The experiments reveal that all three models — **KNN**, **Random Forest**, and **XGBoost** — performed strongly in both multiclass and binary setups, effectively identifying network traffic behavior patterns and distinguishing benign flows from attacks.

### **Multiclass Classification Results**

The multiclass evaluation shows that the models could **differentiate between multiple attack types** and benign traffic using flow-level statistics.
Key findings:

* **Random Forest** achieved the **highest accuracy (0.909)** and the strongest weighted precision (0.937) and F1-score (0.917), indicating consistent and balanced classification across all 10 traffic categories.
* **KNN** performed reasonably well (accuracy = 0.904, F1 = 0.909) but struggled slightly with less frequent attack categories, likely due to distance-based sensitivity to data imbalance.
* **XGBoost** achieved good precision (0.920) but showed a slight performance drop (accuracy = 0.886), reflecting moderate sensitivity to class imbalance and limited hyperparameter tuning.

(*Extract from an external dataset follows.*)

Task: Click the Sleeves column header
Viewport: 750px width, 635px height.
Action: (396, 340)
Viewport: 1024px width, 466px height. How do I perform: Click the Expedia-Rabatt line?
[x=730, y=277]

Overall, **tree-based ensemble models** captured **nonlinear feature interactions and protocol-level differences** effectively, outperforming KNN in handling diverse and imbalanced traffic types.


### **Binary Classification Results (Benign (0), Malware (1))**

When traffic types were simplified into **benign (0)** vs **malware (1)** categories, all models achieved **remarkably high performance**, confirming that the extracted features can **clearly separate normal and malicious flows**.

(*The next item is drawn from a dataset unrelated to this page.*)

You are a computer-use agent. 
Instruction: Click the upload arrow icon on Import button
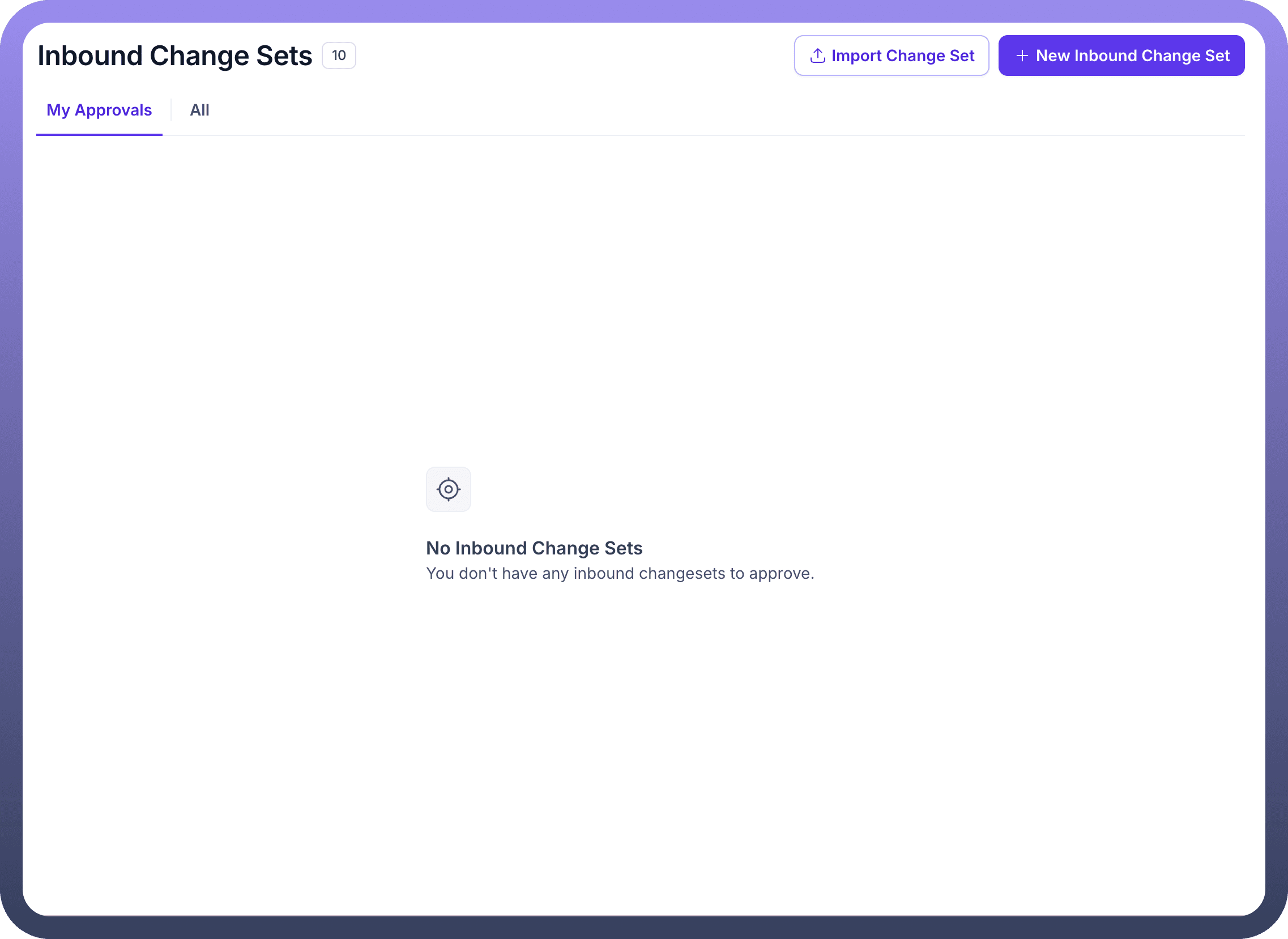[817, 56]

* **Random Forest** again led with the **best accuracy (0.996)** and F1 = 0.996, demonstrating exceptional precision and recall balance.
* **KNN** performed slightly lower (accuracy = 0.992, F1 = 0.991), but maintained near-perfect recall (0.9996), showing strong detection ability for malware.
* **XGBoost** achieved accuracy = 0.989 and F1 = 0.988, still highly reliable but marginally less stable compared to Random Forest.

These binary results confirm that the models generalize well when the task focuses on detecting **malicious vs benign** behavior, rather than distinguishing between specific attack categories.


### **Overall Insight**

* The models demonstrate **excellent generalization** and confirm that flow-level features are highly discriminative for intrusion detection.
* **Random Forest** consistently stands out for both **multiclass** and **binary** classification, combining interpretability, stability, and strong predictive power.
* **KNN** remains a simpler but effective baseline, while **XGBoost** offers competitive performance with potential for further tuning.

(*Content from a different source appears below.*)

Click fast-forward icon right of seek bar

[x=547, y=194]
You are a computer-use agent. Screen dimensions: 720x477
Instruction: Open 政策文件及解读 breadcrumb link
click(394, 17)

<div style="border:2px solid #3344ffff; padding:10px; border-radius:8px; overflow-x:auto; width:100%; box-sizing:border-box;">

## **Discussion and Insights**

### **1. What the models captured well**

#### **Binary Classification (Benign vs. Attack)**

* All models achieved **high accuracy and F1-scores**, effectively distinguishing normal from malicious network traffic.
* Features such as **flow duration**, **byte counts**, and **packet rates** strongly contributed to the separation between benign and attack flows.
* Tree-based models (**Random Forest**, **XGBoost**) performed particularly well, capturing **nonlinear relationships** and handling feature interactions efficiently.
* The models showed **robust generalization** for large-volume attacks, where flow-level statistics were highly distinctive.

#### **Multiclass Classification (Attack Categories)**

* Random Forest and XGBoost effectively learned patterns in **dominant classes** such as DoS, DDoS, and Fuzzers.
* Models leveraged **IP-level and port-level** information to differentiate attacks targeting specific services or protocols.
* Feature importance analysis revealed that **byte and packet flow metrics**, along with **duration**, were key in classifying traffic types.


### **2. What the models struggled with**

#### **Binary Classification**

* Some **false positives** were observed where benign traffic resembled attack-like behavior (e.g., large data transfers).
* **Short-duration attacks** or **low-traffic malicious flows** were occasionally misclassified as benign due to weak statistical signals.

#### **Multiclass Classification**

* There was significant **overlap** between attack types such as **Reconnaissance**, **Exploits**, and **Shellcode**, leading to frequent misclassifications.
* **Minority classes** (e.g., Worms, Backdoor, or Analysis attacks) had **very low recall**, reflecting insufficient training data.
* Even after balancing, the models favored majority classes, demonstrating **class imbalance bias**.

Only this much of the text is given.